WHAT YOU NEED TO DO
Copy every record below, exactly as written.

───

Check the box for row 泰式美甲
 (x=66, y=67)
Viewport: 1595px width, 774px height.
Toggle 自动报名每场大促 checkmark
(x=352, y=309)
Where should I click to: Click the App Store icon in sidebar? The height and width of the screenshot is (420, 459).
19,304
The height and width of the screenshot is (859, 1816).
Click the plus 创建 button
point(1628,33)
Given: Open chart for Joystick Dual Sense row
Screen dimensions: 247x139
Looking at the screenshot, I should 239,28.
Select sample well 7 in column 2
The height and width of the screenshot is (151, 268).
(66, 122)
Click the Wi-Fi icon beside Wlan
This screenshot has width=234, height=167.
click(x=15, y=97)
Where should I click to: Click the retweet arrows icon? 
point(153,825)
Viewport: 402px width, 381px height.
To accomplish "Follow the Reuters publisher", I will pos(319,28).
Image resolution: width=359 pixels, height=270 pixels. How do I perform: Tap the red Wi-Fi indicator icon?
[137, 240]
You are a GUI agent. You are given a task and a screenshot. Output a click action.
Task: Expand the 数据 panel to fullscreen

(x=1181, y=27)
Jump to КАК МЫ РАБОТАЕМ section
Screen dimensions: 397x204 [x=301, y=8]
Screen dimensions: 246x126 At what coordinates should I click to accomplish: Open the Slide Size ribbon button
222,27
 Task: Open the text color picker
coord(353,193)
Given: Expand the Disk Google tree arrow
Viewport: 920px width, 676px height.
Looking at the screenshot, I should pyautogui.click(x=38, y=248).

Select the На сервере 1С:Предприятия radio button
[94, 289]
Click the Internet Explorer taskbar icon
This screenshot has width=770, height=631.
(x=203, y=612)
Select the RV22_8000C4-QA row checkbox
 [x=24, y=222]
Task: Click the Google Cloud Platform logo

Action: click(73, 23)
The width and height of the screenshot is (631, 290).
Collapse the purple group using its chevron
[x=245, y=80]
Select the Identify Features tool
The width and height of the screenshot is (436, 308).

───

TASK ANSWER
Check the box for row 泰式美甲
 (x=66, y=67)
Viewport: 1595px width, 774px height.
Toggle 自动报名每场大促 checkmark
(x=352, y=309)
Where should I click to: Click the App Store icon in sidebar? The height and width of the screenshot is (420, 459).
19,304
The height and width of the screenshot is (859, 1816).
Click the plus 创建 button
point(1628,33)
Given: Open chart for Joystick Dual Sense row
Screen dimensions: 247x139
Looking at the screenshot, I should 239,28.
Select sample well 7 in column 2
The height and width of the screenshot is (151, 268).
(66, 122)
Click the Wi-Fi icon beside Wlan
This screenshot has width=234, height=167.
click(x=15, y=97)
Where should I click to: Click the retweet arrows icon? 
point(153,825)
Viewport: 402px width, 381px height.
To accomplish "Follow the Reuters publisher", I will pos(319,28).
Image resolution: width=359 pixels, height=270 pixels. How do I perform: Tap the red Wi-Fi indicator icon?
[137, 240]
You are a GUI agent. You are given a task and a screenshot. Output a click action.
Task: Expand the 数据 panel to fullscreen

(x=1181, y=27)
Jump to КАК МЫ РАБОТАЕМ section
Screen dimensions: 397x204 [x=301, y=8]
Screen dimensions: 246x126 At what coordinates should I click to accomplish: Open the Slide Size ribbon button
222,27
 Task: Open the text color picker
coord(353,193)
Given: Expand the Disk Google tree arrow
Viewport: 920px width, 676px height.
Looking at the screenshot, I should pyautogui.click(x=38, y=248).

Select the На сервере 1С:Предприятия radio button
[94, 289]
Click the Internet Explorer taskbar icon
This screenshot has width=770, height=631.
(x=203, y=612)
Select the RV22_8000C4-QA row checkbox
 [x=24, y=222]
Task: Click the Google Cloud Platform logo

Action: click(73, 23)
The width and height of the screenshot is (631, 290).
Collapse the purple group using its chevron
[x=245, y=80]
Select the Identify Features tool
The width and height of the screenshot is (436, 308).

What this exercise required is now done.